- SVB strives to remove the taboo on speaking about menstruation
- Poverty among women higher than that of men
- A larger part of a household income is expended by men
Women’s participation in politics has been a topic that has been subject to debate. Increasing the female quota in Parliament is still a goal Sri Lanka needs to achieve even though she had produced the world’s first woman Prime Minister, Sirimavo Bandaranaike. Today, even though women constitute a majority of the population, men continue to take lead in many professions. With a vision to honour and value the contribution made by women to society, the Samagi Vanitha Balawegaya (SVB), the women’s wing of the Samagi Jana Balawegaya was setup.
Today, it is not only spreading its wings to all corners of the island but is also on a mission to eradicate period poverty in Sri Lanka as one of its main campaigns.
In an interview with the Daily Mirror, SVB National Organiser Hirunika Premachandra shared her thoughts about the objectives of setting up SVB, programmes lined up to empower women and future aspirations. Excerpts :
Q What are the objectives of setting up the SVB?
Women makeup 52% of our population and make an enormous contribution to society which goes mostly unacknowledged. SVB was set up to honour and value these women through working for their empowerment and upliftment and to help them overcome the many challenges they face. SVB hopes to give voice to these women, to mainstream discussion on issues that directly affect women, to lobby for policies that ensure their welfare, to initiate projects that support women. SVB also hopes to encourage their equal participation in all spheres of decision making in society and governance and to work towards a goal of enabling all women to achieve their full potential and to be able to contribute to society as equal partners.
Q Tell us about the programmes done by SVB to empower women
SVB strives to remove the taboo on speaking about menstruation which is a natural biological process related to women so that solutions can be found for the numerous difficulties that women face in managing that process, including health risks due to lack of safe products and sanitation facilities leading to reduced school attendance and labour force participation.
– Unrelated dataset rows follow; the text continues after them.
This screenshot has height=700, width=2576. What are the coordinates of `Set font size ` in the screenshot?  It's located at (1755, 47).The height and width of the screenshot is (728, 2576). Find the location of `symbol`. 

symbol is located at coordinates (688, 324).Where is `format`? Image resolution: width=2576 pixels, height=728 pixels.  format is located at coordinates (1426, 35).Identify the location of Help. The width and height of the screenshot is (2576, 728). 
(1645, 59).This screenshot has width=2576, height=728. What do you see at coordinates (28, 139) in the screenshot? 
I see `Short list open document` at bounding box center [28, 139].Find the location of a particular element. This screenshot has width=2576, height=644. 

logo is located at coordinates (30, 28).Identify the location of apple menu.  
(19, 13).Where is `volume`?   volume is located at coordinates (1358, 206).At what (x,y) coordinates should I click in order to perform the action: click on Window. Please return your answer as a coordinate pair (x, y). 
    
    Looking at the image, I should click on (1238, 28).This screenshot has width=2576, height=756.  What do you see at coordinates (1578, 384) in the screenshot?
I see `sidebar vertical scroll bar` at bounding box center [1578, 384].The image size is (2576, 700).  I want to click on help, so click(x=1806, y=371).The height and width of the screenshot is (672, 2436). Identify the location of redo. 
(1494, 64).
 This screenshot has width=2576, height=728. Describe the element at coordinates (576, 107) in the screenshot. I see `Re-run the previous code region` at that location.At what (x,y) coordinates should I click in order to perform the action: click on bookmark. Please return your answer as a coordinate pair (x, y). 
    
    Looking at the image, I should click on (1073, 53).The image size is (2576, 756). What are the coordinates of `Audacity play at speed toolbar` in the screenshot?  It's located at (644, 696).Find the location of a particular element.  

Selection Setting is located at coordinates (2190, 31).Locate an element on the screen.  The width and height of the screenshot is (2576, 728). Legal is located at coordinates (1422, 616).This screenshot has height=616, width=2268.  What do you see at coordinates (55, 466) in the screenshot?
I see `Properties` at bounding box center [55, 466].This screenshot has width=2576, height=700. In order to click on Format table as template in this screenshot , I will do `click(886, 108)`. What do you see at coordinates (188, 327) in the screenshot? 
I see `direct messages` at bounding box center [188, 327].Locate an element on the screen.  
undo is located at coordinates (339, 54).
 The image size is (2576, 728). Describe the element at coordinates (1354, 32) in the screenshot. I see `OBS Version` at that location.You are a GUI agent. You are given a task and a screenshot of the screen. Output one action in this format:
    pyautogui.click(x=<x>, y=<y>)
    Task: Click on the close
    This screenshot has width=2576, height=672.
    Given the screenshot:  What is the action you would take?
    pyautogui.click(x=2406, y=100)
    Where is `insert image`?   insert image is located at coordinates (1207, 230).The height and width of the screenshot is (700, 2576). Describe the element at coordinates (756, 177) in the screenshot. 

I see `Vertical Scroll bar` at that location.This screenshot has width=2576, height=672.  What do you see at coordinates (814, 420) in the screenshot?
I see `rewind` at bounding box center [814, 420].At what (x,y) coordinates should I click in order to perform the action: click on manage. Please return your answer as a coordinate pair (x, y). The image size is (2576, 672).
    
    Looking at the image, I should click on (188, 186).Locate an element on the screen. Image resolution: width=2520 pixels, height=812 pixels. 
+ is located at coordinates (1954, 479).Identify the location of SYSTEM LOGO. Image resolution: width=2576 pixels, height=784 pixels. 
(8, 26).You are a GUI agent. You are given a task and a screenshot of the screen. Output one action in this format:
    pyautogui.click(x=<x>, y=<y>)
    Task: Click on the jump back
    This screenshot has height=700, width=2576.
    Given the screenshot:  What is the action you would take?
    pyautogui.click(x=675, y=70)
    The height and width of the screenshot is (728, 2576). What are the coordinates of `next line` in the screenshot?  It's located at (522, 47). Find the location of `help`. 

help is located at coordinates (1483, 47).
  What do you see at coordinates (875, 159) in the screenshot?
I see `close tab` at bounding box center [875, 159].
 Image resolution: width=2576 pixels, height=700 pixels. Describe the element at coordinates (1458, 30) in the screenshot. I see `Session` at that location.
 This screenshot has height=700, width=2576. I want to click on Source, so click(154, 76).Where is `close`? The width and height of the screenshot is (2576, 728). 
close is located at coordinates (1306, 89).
The art competition on the theme of Period Poverty was a step in this direction. It had a great impact and we received a large number of entries from around the country and even from abroad. It generated a lot of interest and encouraged people to think about this common but unacknowledged problem that women face most of their lives.
The entries proved that together we can change attitudes in society in order to alleviate the suffering that women undergo due to shame, stigma, lack of support and understanding, in addition to traditional attitudes to menstruation.
SVB also hopes to initiate projects that enable a safe and hygienic menstrual management process for all women to create a better environment in schools and workplaces as well as at home for a healthy and more productive female population.
Q Increasing women’s participation in politics is still a challenge. How does SVB plan to bring about interventions to make a shift in this male-dominated political landscape?
Even though women make up 52% of the population of Sri Lanka, their views are underrepresented in decisions that affect their lives, be it in government policymaking or society in general. Some issues are specific to women, and these don’t get discussed adequately or are deliberately avoided, even though women play a vital role both in the family and in society.
This is one of the main concerns that SVB hopes to change through awareness campaigns, training, mentoring, supporting and encouraging more women to participate in politics and decision-making committees in the party. It also calls for political parties to nominate more women at all
Q Even though we talk about gender inclusivity many women out in society still feel pressured with social issues such as poverty, debt burden and even face abuse and violence. How does SVB look at making a change in this situation?
Poverty among women is much higher than among men. This is due to structural factors including societal norms and policies that are discriminatory. Besides, most women engage in unpaid household work and most often burdened with caregiving to the sick and the infirm. The larger part of a household income is also expended by men leaving the difficult task of household management to the women. They also face gender-based harassment and abuse, at home and work.
"The entries proved that together we can change attitudes in society in order to alleviate the suffering that women undergo due to shame, stigma, lack of support and understanding, in addition to traditional attitudes to menstruation"
SVB hopes to ensure that these issues are not ignored but stays in the mainstream discourse. It hopes to influence policies that minimize these risks to women, and continue to lobby for more female representation at all levels of decision making so that a gender perspective permeates all policy decisions.
It hopes to partner with other organizations, including international organizations such as the United Nations, in working to end gender-based violence, discriminatory practices and awareness-raising on issues such as period poverty.
Q How is SVB helping women (Single mothers, self-employed women) who have been challenged by the pandemic?
This is an area we are presently discussing and hope to launch a project sometime this year.
Q Future aspirations?
SVB is bringing together women from around the country who are committed to changing the status of women in Sri Lanka. It is by supporting each other and coming together to fight for the cause of women that SVB will achieve its goal of the empowerment and upliftment of women in Sri Lanka.
There is a long way to go to achieve gender parity, but even to eliminate the discriminatory practices and policies that put women at a disadvantage structurally, and to ensure their basic welfare, there is a lot of work to be done. SVB hope that more women will join them and support their work.